This post is all about databases and your persistence layer, we have to mention the majestic monolith, because if you seperate your apps you will have to manage your migrations in one of the applications. However if you do decide to manage all your migrations from a central application you can just mention it in a Readme and it will become a process that you have to manage. Rails engines are a way split up a code base and still keep it as part of the same application which can make managing migrations a bit easier. Migrations should be able to run all the way up and down without stopping.
ORM
To get your Rails model layer correctly working with the database you need an Object Relational Mapper (ORM) called ActiveRecord, which translates types of lookup calls into for example SQL statements which get sent through the database adapter (usually a Gem) to the database. For example a really long time ago mysql was the most popular choice for databases, to use it you would specify the mysql gem in your Gemfile, this was updated to the mysql2 gem which was a much improved version.
Database scaling is usually described as scaling vertically whilst application code is described as scaling horizontally. In practise this basically means that a database server (which can be a different machine to the application code), if it starts failing because of requests and latency then additional memory and connections are supplied so that all of the requests can be served. The amount of max_connections can be specified in the database.yml, and additional tools can be used to monitor the database, e.g. NewRelic. One of the best tools to get insights into your database is PgHero. It will recommend indexes, give you an interface into explaining queries and highlight areas where there may be N+1 problems.
Indexing
Where do we put all of our indexes, even PgHero/Bullet recommendations may not give the best configuration for you. In general indexes, which allow faster database lookups, should be placed on foreign keys and data that is frequently searched upon.
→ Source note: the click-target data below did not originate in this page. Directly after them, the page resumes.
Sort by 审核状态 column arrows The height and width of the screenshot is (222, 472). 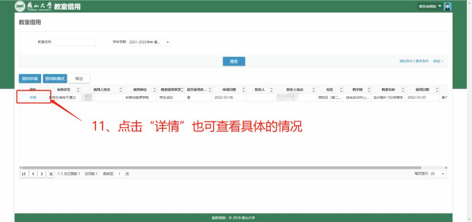pos(78,90)
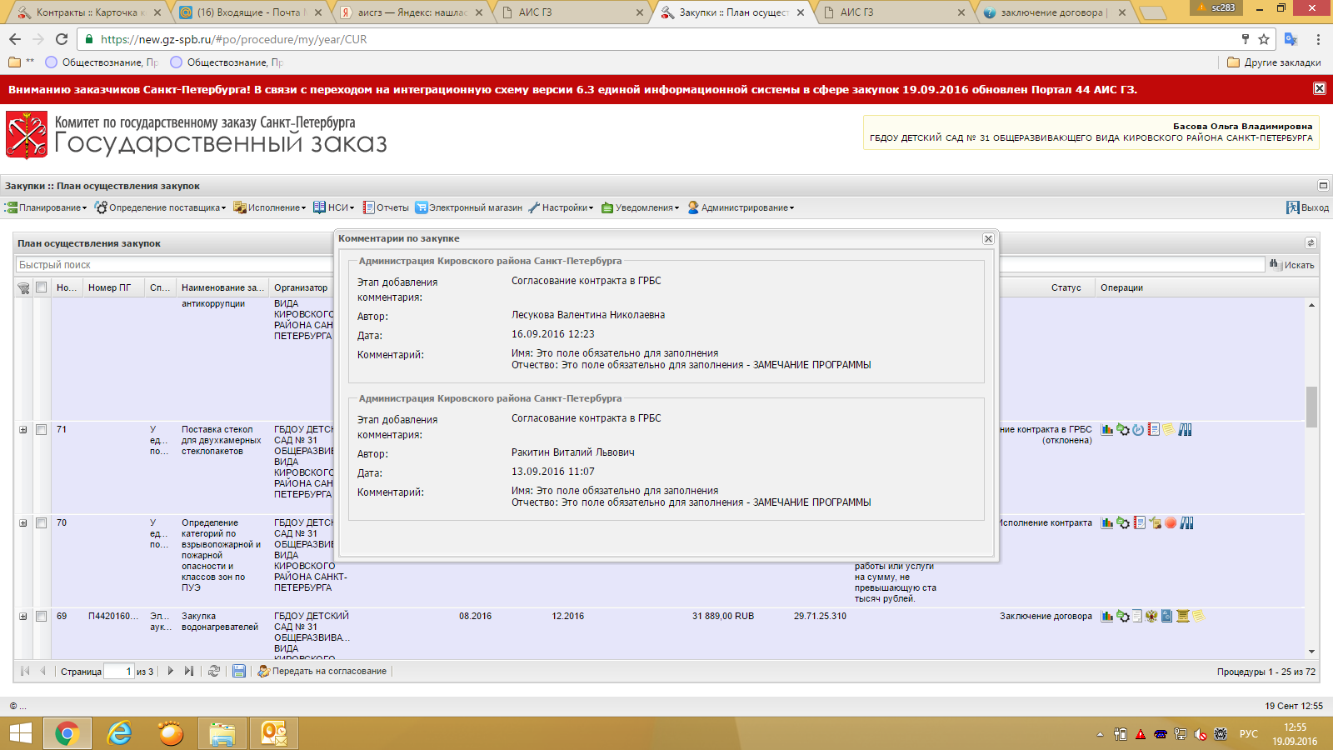This screenshot has width=1333, height=750.
Task: Click the red stop circle icon in row 70
Action: point(1171,523)
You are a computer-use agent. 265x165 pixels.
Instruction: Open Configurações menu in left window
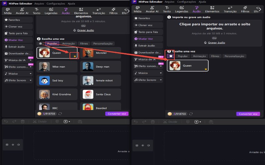click(55, 3)
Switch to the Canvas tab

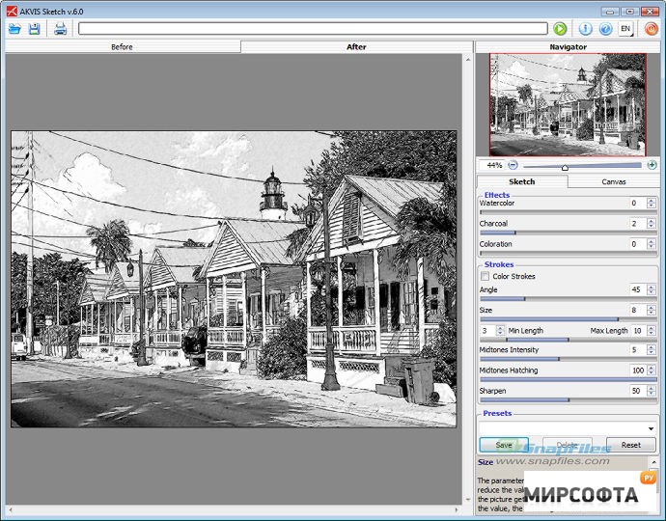[613, 181]
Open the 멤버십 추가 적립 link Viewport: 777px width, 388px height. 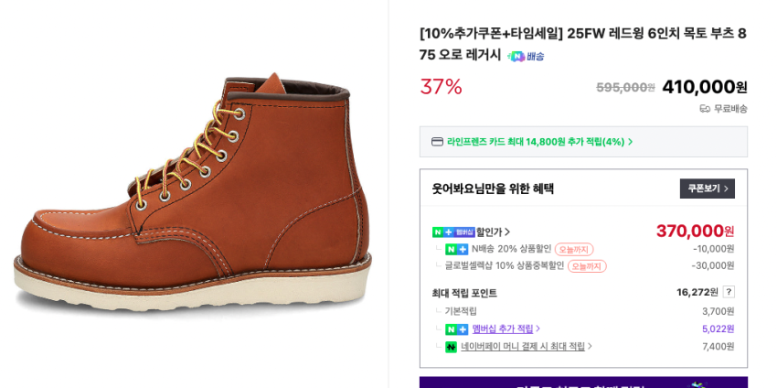click(502, 329)
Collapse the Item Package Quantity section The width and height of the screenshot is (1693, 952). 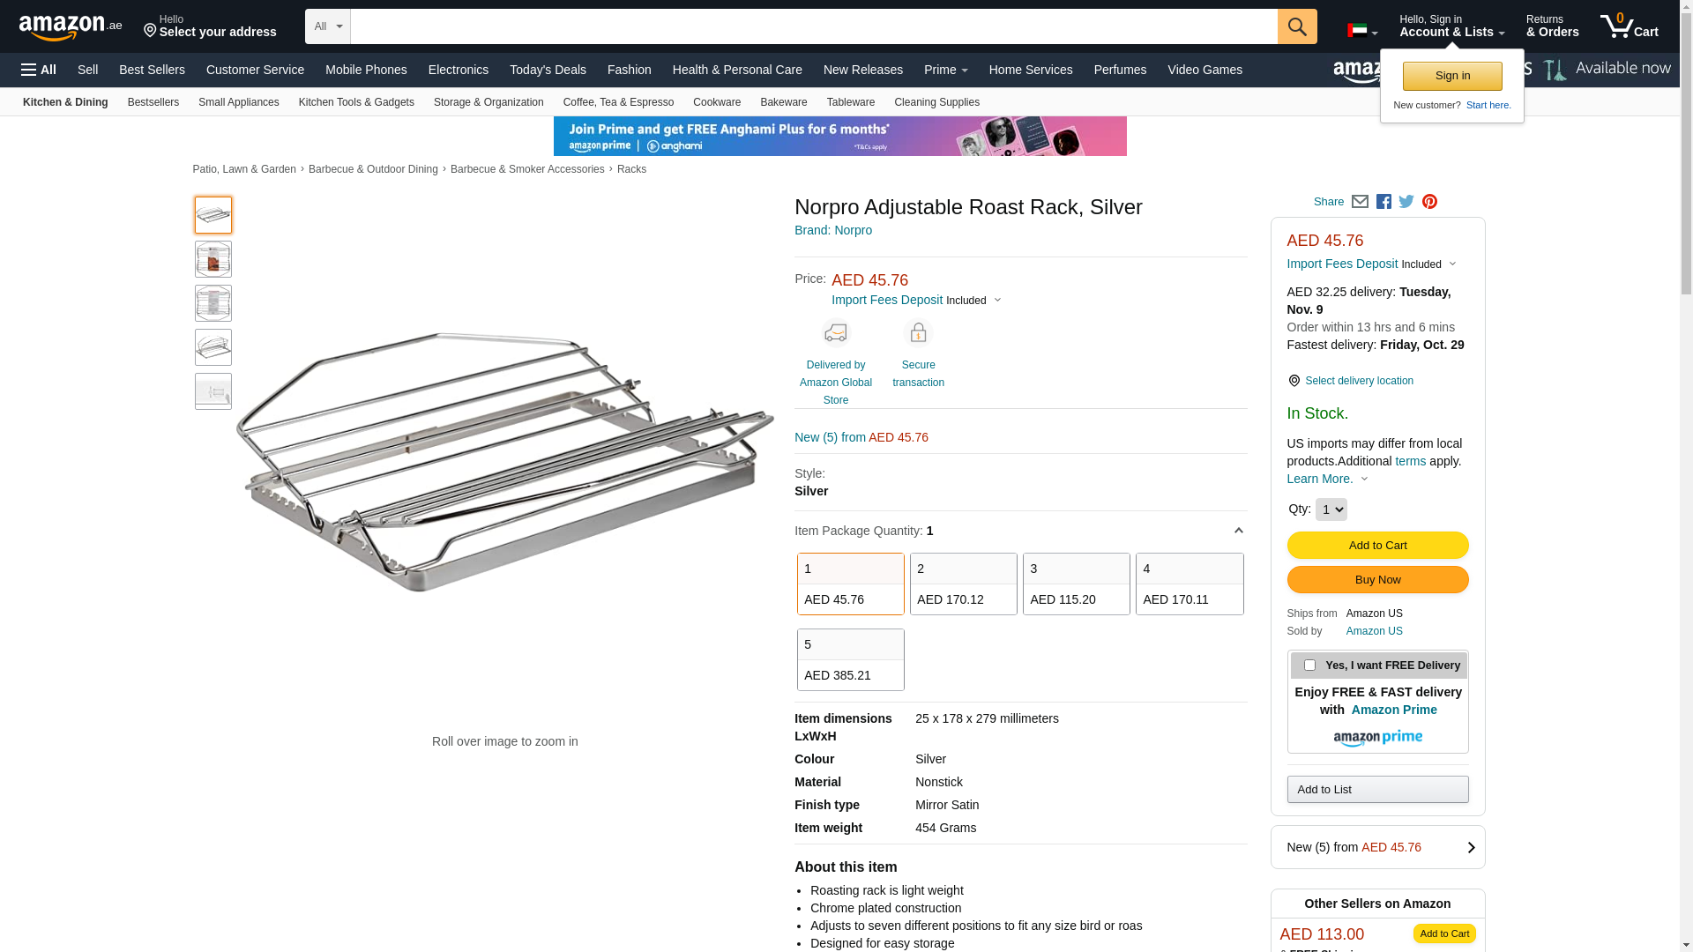pos(1238,531)
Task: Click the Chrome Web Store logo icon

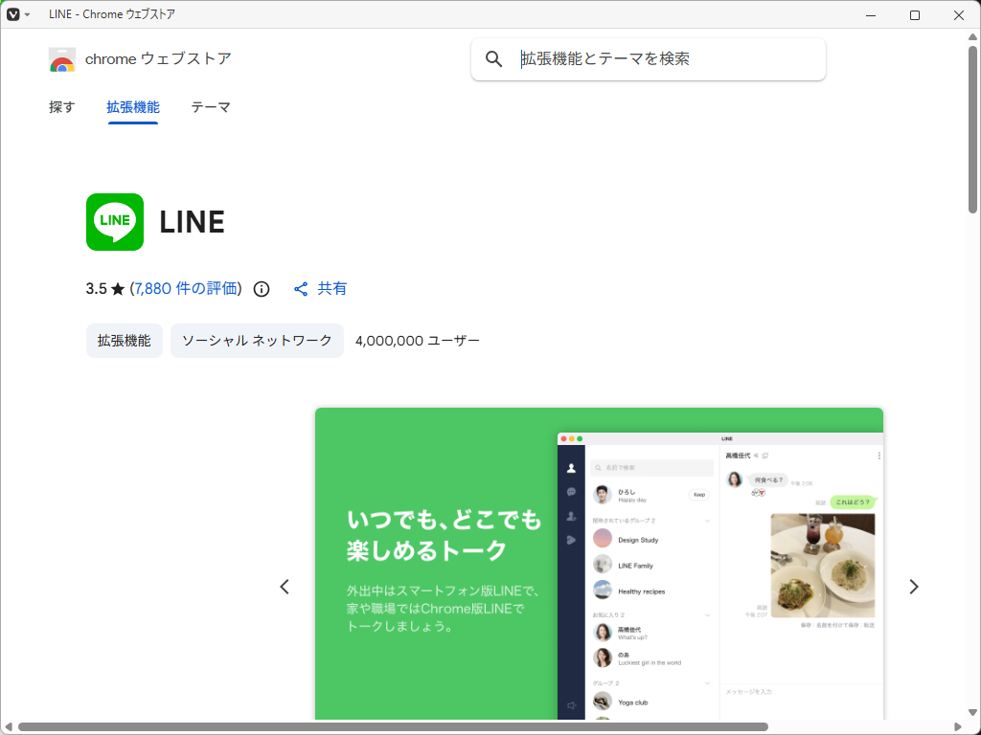Action: pos(62,59)
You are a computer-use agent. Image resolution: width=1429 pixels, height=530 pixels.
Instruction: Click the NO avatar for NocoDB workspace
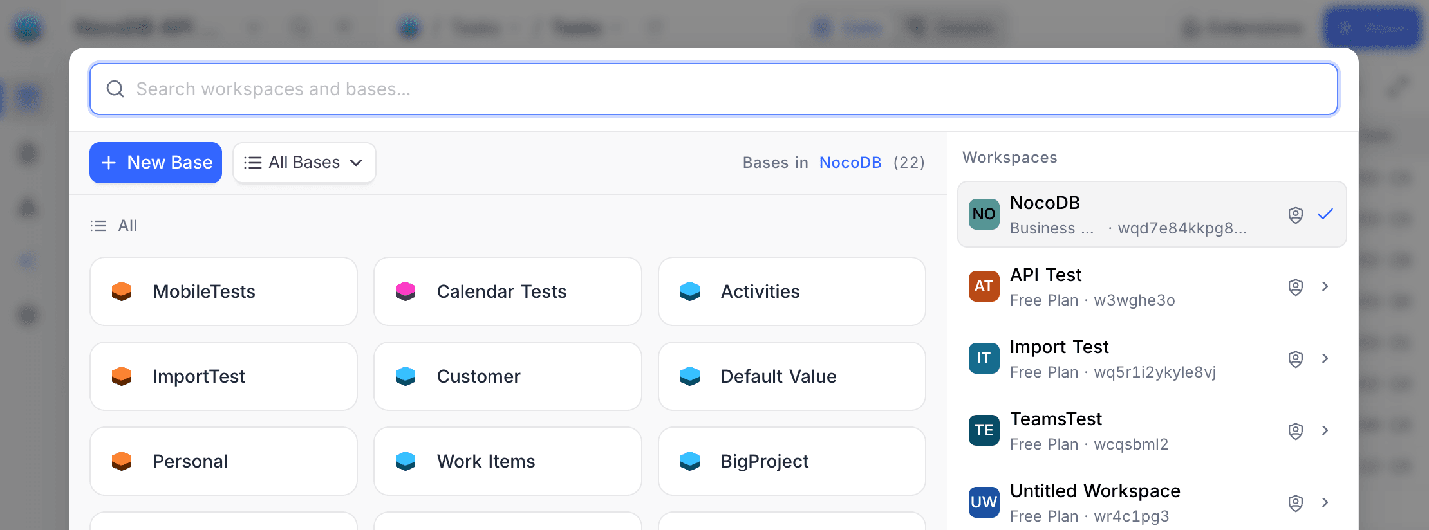pyautogui.click(x=984, y=214)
This should be managed in the Rails migrations. Other things that can be indexed include data that is frequently searched upon with an order. A newer type of index is the concurrent index, which is described as ‘does not block concurrent writes’. What is happening here is that normally when data is added to a table via INSERT, UPDATE or DELETE then new indexes would need to be generated, which is why there is additional load for indexing and why you shouldn’t add indexes to everything. Also this implies that indexes are more useful for applications which have high reads. If you add a concurrent index in Rails with algorithm: :concurrently
and when there will not be a lock on the database when the next update comes in; multiple indexes can be calculated at the same time. To create these indexes you need to also use disable_ddl_transaction!
because of how transactions in migrations work. This type of indexing is specific only to PostgreSQL databases, even though indexing is not only for SQL type databases, for example, MongoDB can also use indexes, although these are not managed in migrations.
Let’s say you’ve added your indexes, and the tools you have at your disposal no longer suggest additional indexes, how do you convince yourself, other than load times that your indexes are working correctly. As it turns out, it’s actually quite difficult to convince yourself that your indexes are working correctly. The basic methodology is to run an EXPLAIN query on the fields your looking up on, in Rails you can use the .explain method.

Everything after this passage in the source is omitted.